= Sharon Sprung =

American artist

Sharon Sprung is an American painter based in Brooklyn, New York. She is primarily known for her portrait paintings such as Congressional portraits of Jeannette Rankin and Patsy Mink, as well as former First Lady Michele Obama's official White House portrait. She is an instructor at the Art Students League of New York.

== Early life and education ==
Sprung grew up in Glen Cove, New York. When she was 6, her father died and she did not speak for a year. She developed an early interest in portrait painting after all the pictures of him were destroyed and she had to rely on memory to remember his face. Her mother did not initially agree with her decision to pursue an art career, but in 1975 an Elizabeth Greenshields Foundation grant enabled her to get a start. She began taking classes at the Art Student League in New York City, where she had classes with Daniel E. Greene and Harvey Dinnerstein, and briefly attended Cornell University but dropped out, unsatisfied with the art scene there.

== Career ==
Sprung is known for portraits that operate in the tension between realism and abstraction, with distinct elements of both figurative and abstract painting. According to The Artist's Magazine, she "feels that the best realistic painting is actually good abstraction". She primarily works with oil paints on wood panels and calls her work "contemporary realism", with influences including Velazquez, Caravaggio, Egon Shiele, Kathe Kollwitz, and Diane Arbus.

She is especially known for portraits of women, including a series of paintings of young single mothers who lived near her in Brooklyn. As her work became more visible, she started taking on commissions around 2007.

=== Teaching ===
Sprung started teaching at the Art Student League of New York in 2004. In her classes, she often performs a demonstration in which she finishes a portrait and explains the process over the course of a semester. She encourages students to devote more of their class time looking at the model for their portraits than actually painting, to avoid self-criticism, and refrain from naming individual parts of the subject. She is also a long-time teacher at the National Academy School, and received a Lifetime Achievement award from its museum. Though known primarily as a painter, she also teaches drawing.

=== Congressional portraits ===
In 2004, Sprung was commissioned by the House of Representatives to paint a portrait of Jeannette Rankin. Rankin, a suffragist and the first woman elected to the House in 1917, is depicted holding a newspaper with a story of her being sworn in. Sprung learned what Rankin wore when she was sworn in, rented a costume, hired a model, and found a copy of the newspaper to produce the scene in the painting. Years later, in 2022, she painted the first woman of color in Congress, Patsy Takemoto Mink. Mink's portrait includes colors and shapes inspired by the Pacific Ocean and her home state of Hawaii.

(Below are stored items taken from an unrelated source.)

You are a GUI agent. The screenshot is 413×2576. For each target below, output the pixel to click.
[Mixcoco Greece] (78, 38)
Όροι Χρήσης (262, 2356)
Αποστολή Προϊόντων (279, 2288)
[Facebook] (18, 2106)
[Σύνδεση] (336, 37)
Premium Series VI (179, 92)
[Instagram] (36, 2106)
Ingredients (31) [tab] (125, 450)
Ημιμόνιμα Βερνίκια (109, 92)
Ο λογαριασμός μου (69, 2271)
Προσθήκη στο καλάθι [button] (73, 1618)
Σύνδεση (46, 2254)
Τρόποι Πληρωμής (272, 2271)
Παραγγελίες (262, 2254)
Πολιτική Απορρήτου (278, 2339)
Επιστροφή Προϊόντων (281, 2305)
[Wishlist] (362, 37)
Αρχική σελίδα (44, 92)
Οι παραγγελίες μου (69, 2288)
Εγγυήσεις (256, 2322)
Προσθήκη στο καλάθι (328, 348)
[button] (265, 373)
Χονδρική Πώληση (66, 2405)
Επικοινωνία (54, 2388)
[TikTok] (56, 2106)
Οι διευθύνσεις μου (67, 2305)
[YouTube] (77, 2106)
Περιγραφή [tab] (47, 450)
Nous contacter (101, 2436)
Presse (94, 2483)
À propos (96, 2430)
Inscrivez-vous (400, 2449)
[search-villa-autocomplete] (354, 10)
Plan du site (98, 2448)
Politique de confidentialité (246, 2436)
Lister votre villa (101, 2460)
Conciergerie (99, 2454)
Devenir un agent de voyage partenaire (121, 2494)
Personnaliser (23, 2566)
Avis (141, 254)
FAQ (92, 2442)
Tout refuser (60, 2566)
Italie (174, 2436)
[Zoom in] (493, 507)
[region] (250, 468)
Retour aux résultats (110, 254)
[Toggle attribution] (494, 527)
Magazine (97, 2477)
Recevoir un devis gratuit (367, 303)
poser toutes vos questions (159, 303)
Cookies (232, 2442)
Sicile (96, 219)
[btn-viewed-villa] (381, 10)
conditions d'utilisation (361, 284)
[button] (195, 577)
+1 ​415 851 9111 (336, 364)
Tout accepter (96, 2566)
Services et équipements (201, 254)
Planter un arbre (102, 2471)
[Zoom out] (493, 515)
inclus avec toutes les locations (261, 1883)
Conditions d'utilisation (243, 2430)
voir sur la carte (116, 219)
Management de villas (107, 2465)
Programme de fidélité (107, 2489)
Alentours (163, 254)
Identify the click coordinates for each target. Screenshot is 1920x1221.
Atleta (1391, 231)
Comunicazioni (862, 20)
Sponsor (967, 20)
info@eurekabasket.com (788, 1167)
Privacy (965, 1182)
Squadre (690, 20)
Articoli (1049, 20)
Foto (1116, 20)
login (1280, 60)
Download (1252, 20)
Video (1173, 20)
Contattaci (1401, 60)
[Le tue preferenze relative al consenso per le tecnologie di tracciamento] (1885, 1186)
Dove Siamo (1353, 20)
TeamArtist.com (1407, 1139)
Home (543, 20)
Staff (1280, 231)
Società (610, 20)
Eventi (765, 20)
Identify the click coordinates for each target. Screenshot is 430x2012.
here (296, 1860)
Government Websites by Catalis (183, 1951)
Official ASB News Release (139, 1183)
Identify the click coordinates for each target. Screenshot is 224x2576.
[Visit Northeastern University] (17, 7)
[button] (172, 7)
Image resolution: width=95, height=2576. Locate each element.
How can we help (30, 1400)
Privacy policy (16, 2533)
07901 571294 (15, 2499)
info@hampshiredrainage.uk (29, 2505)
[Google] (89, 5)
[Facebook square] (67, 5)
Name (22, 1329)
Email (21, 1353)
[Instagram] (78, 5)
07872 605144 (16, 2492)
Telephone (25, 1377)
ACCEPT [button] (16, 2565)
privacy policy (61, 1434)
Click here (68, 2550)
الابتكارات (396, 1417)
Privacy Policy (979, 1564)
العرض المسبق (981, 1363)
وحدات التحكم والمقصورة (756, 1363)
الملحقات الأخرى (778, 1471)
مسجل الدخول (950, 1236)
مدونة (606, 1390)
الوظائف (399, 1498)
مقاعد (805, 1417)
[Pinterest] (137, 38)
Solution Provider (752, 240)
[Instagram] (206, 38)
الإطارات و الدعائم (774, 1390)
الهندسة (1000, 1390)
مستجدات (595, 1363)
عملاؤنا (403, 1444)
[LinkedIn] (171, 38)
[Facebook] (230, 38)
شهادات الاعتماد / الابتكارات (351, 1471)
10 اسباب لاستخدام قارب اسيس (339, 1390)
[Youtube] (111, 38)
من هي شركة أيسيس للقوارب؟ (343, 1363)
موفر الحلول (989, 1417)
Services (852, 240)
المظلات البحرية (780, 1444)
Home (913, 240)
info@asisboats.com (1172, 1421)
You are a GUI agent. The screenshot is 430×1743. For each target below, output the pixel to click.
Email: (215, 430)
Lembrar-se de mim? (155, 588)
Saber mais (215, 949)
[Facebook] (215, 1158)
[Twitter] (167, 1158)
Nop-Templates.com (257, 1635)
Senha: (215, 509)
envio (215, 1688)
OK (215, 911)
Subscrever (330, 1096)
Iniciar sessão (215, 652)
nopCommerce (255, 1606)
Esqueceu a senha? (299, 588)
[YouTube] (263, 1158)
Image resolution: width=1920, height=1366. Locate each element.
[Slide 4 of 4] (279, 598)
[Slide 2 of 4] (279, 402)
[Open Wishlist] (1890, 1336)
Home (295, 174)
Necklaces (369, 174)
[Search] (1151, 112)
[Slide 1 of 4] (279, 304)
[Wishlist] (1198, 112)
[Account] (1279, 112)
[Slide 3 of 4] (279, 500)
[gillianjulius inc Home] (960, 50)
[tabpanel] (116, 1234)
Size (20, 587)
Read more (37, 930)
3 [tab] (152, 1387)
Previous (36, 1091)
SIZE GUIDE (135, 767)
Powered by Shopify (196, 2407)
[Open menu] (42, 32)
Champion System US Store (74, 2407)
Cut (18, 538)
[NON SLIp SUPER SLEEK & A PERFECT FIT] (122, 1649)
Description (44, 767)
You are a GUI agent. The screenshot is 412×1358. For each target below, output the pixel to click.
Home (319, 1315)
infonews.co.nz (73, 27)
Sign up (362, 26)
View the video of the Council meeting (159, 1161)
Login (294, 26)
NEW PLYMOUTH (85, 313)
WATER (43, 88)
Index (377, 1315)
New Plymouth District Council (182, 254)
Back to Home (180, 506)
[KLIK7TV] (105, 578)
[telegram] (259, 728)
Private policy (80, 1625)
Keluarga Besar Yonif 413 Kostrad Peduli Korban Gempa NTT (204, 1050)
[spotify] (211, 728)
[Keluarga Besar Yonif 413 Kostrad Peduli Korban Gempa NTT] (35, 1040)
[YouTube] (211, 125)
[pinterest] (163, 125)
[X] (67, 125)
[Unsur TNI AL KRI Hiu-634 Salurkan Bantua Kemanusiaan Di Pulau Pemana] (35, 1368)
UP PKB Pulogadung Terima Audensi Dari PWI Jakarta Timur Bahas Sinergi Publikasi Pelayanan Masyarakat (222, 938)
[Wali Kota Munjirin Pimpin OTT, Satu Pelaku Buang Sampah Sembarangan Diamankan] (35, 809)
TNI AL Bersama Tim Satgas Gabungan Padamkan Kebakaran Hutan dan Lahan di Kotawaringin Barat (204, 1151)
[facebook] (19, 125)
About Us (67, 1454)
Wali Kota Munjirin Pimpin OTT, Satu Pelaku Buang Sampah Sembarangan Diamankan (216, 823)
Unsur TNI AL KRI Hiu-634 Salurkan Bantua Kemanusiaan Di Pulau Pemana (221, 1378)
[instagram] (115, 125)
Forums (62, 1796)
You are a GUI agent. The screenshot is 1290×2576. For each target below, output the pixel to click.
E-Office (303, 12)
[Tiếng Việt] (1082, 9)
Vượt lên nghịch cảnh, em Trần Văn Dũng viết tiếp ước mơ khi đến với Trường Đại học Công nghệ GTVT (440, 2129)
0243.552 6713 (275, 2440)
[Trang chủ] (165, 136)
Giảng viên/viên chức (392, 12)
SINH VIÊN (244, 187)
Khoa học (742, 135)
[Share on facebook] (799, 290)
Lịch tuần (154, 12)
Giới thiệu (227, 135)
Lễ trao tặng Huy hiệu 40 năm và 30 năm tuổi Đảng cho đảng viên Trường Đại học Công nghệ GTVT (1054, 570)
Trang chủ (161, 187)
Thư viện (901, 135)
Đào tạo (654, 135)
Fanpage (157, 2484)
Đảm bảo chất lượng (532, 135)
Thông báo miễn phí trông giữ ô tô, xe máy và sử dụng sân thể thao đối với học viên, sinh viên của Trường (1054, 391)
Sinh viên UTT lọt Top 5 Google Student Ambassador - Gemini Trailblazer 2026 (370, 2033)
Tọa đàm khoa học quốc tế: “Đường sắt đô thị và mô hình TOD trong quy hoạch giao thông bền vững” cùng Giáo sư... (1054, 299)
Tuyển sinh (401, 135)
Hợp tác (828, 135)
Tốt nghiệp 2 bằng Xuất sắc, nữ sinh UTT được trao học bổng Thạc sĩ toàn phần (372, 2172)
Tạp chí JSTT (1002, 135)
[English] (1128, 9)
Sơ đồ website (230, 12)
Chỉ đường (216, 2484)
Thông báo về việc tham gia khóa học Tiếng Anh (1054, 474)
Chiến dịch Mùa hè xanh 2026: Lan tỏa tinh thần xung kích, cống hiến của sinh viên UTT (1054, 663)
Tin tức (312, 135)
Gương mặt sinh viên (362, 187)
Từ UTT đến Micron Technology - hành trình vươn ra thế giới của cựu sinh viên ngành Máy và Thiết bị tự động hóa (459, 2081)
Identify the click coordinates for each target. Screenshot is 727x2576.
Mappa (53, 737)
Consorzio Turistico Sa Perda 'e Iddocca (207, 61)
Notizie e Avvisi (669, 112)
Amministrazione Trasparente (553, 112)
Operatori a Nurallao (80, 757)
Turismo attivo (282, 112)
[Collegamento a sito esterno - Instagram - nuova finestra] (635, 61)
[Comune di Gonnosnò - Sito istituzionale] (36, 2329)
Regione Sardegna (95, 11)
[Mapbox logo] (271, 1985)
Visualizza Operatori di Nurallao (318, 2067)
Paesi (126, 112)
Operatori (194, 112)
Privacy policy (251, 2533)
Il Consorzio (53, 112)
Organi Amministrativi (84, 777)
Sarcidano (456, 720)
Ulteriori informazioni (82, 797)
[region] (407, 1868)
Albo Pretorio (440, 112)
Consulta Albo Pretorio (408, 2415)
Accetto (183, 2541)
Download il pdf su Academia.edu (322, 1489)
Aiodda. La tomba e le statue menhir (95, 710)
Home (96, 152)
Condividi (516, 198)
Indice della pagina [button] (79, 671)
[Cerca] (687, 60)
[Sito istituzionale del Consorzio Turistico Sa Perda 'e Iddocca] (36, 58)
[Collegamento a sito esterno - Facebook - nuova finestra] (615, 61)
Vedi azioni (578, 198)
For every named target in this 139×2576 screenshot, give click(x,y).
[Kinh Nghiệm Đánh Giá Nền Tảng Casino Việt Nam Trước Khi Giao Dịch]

=== Michelle Obama portrait ===
Sprung was commissioned to paint former First Lady Michelle Obama's official White House portrait by the White House Historical Association. She painted it over the course of nine months, facing minor challenges in White House protocol when she wanted to move things around in different rooms to improve the lighting or the scene. The portraits are typically unveiled during the succeeding president's administration, but the Trump administration never held the ceremony for the Obamas, so Sprung kept the completed portrait in her studio. The non-disclosure agreement she signed meant she had to keep it hidden from view for six years until the Bidens held an unveiling in 2022. when it was displayed alongside a painting of Barack Obama by Robert McCurdy. At the event, the former president thanked Sprung for "capturing everything I love about Michelle, her grace, her intelligence -- and the fact that she's fine".

The portrait depicts Obama sitting on a red sofa in the Red Room of the White House, wearing a turquoise off-the-shoulder dress designed by Jason Wu, who designed several garments for her in the past. Sprung based the painting on several photographs. According to Maegan Vazquez of CNN, the portrait shows Obama "appearing to take a brief moment to get comfortable inside one of the most formal rooms in the White House". Vazquez also noted that it was the first time such a portrait depicted someone in a strapless dress. Dan Kois of Slate said the portrait "pays tribute to the past while pulling presidential portraiture gently into the 21st century" and praised the gilded frame. Will Heinrich of the New York Times compared the portrait to those by other artists, noting the way Sprung's work "is a reminder that oil paint remains the best technology for really looking at someone" and presents a "compromise between the Obamas' desire to innovate and the imperative to respect the White House aesthetic".

== Personal life ==
Since 1980, Sprung has lived and worked in Brooklyn, New York, with her husband, a psychotherapist.